基于小分子化合物Arenobufagin的c-Myc靶向抑制剂的发现及抗肿瘤作用机理研究

The transcription factor c-Myc is over-expressed in various cancers, and as a key gene can drive the initiation and development of cancer, making it a promising therapeutic target of cancer treatment.
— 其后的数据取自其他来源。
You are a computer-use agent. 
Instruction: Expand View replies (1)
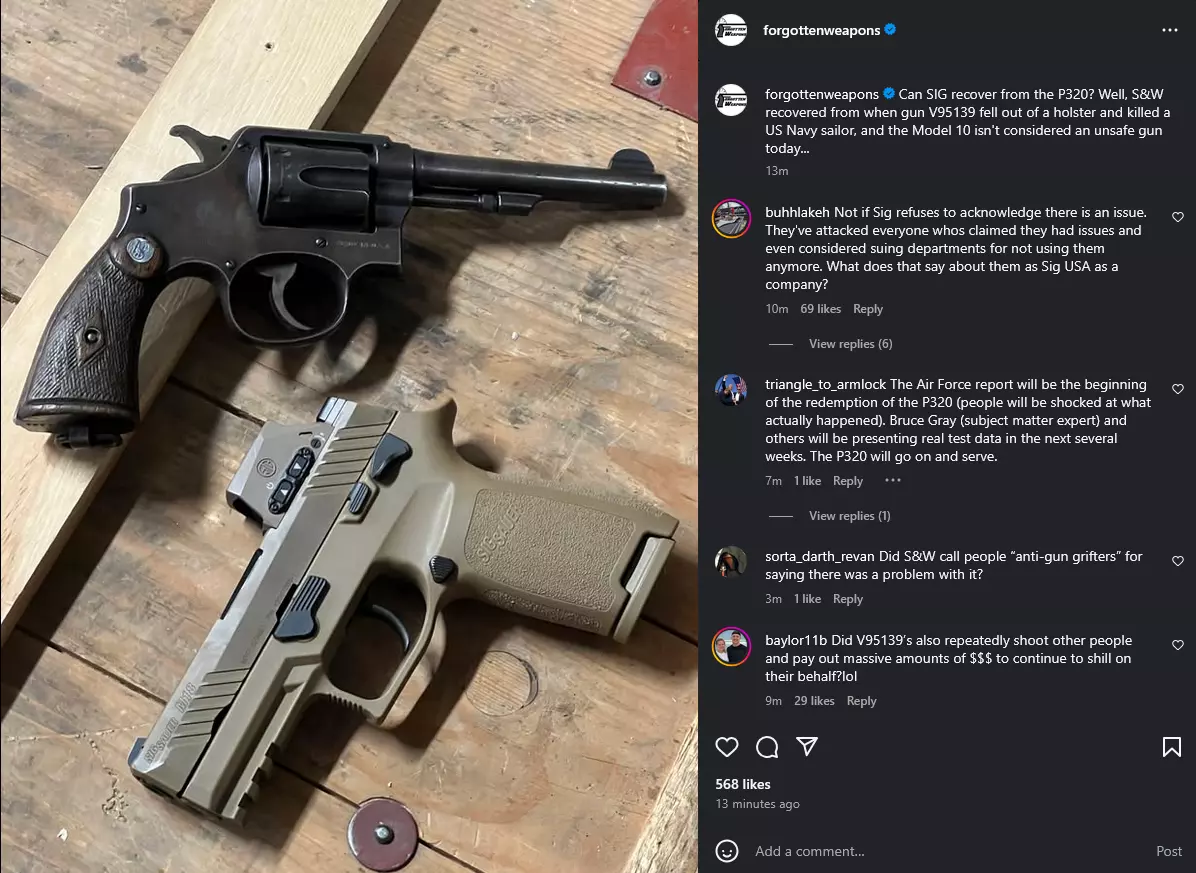coord(849,516)
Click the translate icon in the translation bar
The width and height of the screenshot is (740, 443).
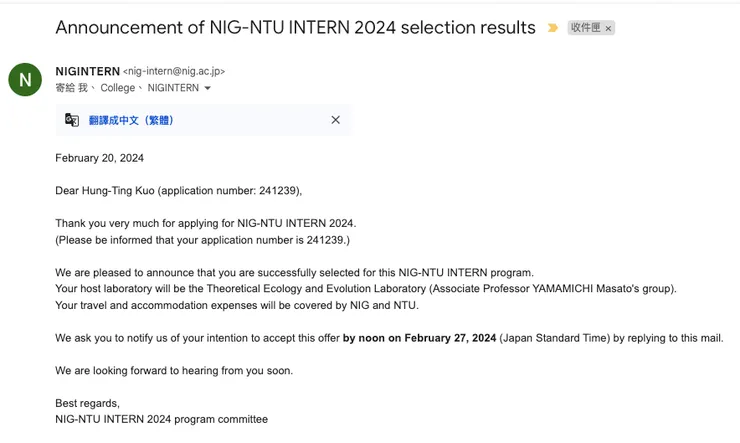[x=72, y=120]
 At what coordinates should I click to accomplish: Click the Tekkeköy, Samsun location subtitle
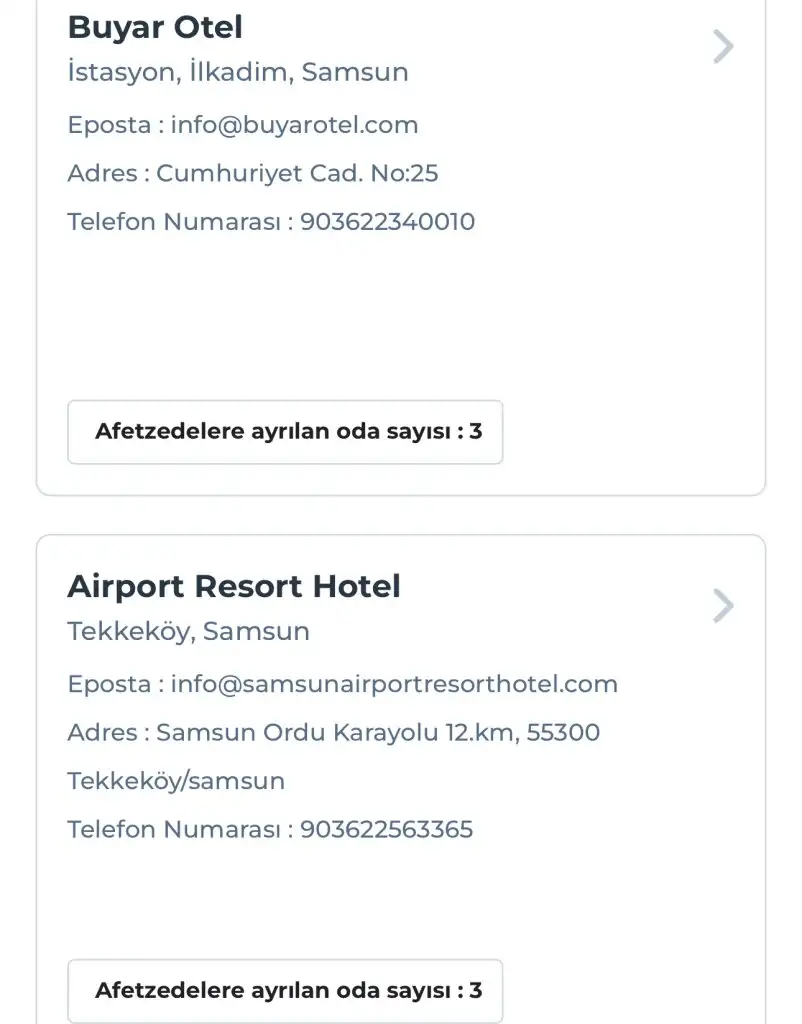189,631
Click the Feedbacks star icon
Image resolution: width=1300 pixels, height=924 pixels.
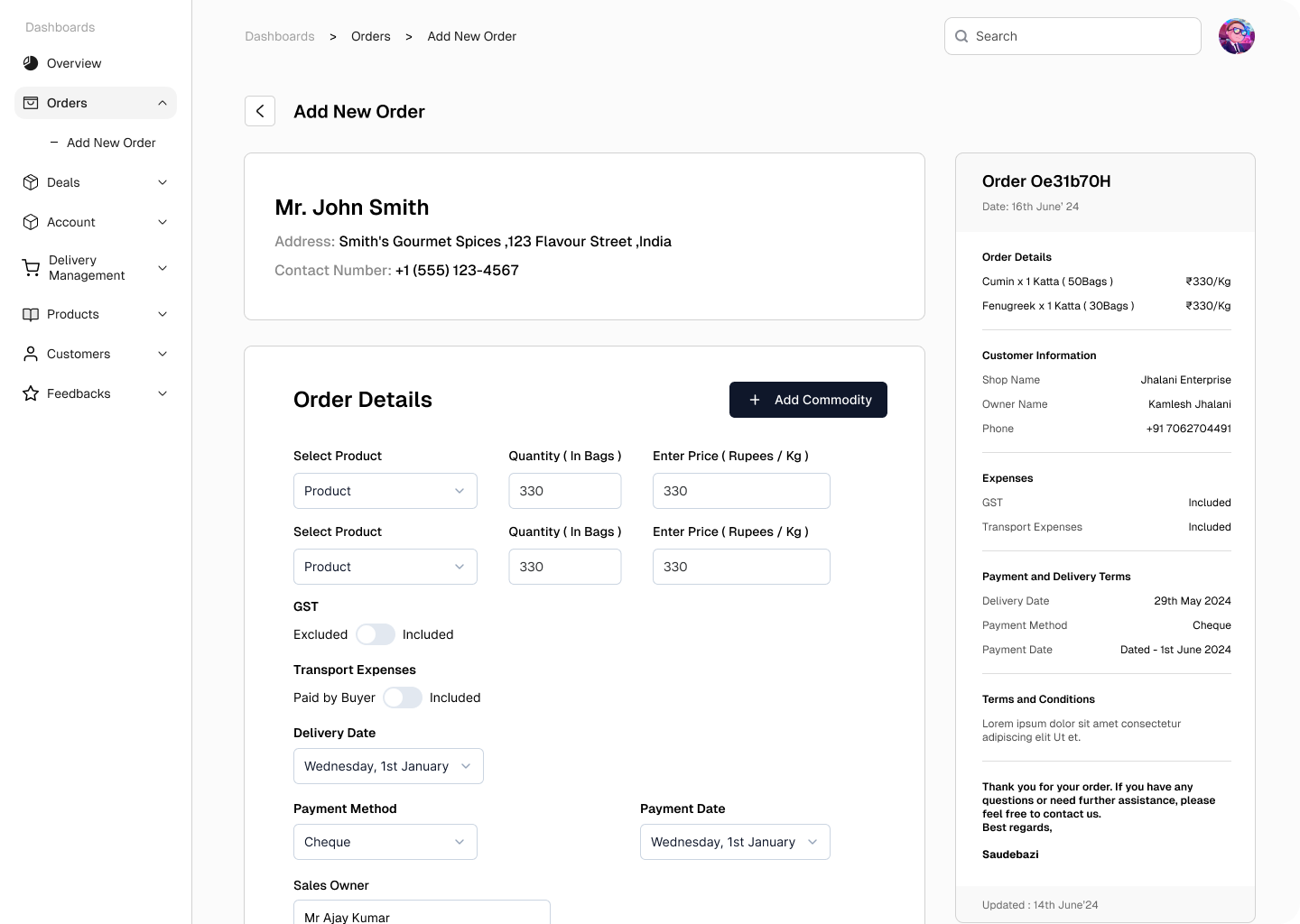point(31,393)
Recently, we found that compound Arenobufagin (Are) could rapidly down-regulate c-Myc in lung cancer and breast cancer cells at nM level, thereby inhibiting cell proliferation and inducing apoptosis, and showed lower activity against normal cells at the same doses, reflecting a broad spectrum of anticancer activity and selectivity of Are. Although a small number of compounds have been reported to target c-Myc, they generally exhibit activity requiring higher concentrations and their applications are limited. Therefore, the discovery of novel highly effective c-Myc inhibitors is of great significance for cancer treatment. This project is intended to solve the above problems. Using c-Myc highly-expressed cancers, such as breast cancer, as the object of our study, on the one hand, the molecular mechanism of Are-induced down-regulation of c-Myc, identification of c-Myc as a direct target of Are and the in vitro and in vivo anti-tumor activity will be fully investigated; on the other hand, structural modification based on Are, the structure effect relationship studies and targeted validation will be performed to obtain novel c-Myc targeted compounds with highly activity and low toxicity. The successful implementation of this project not only enriches the theoretical research of c-Myc targeted compounds, but also provides new options for cancer therapy.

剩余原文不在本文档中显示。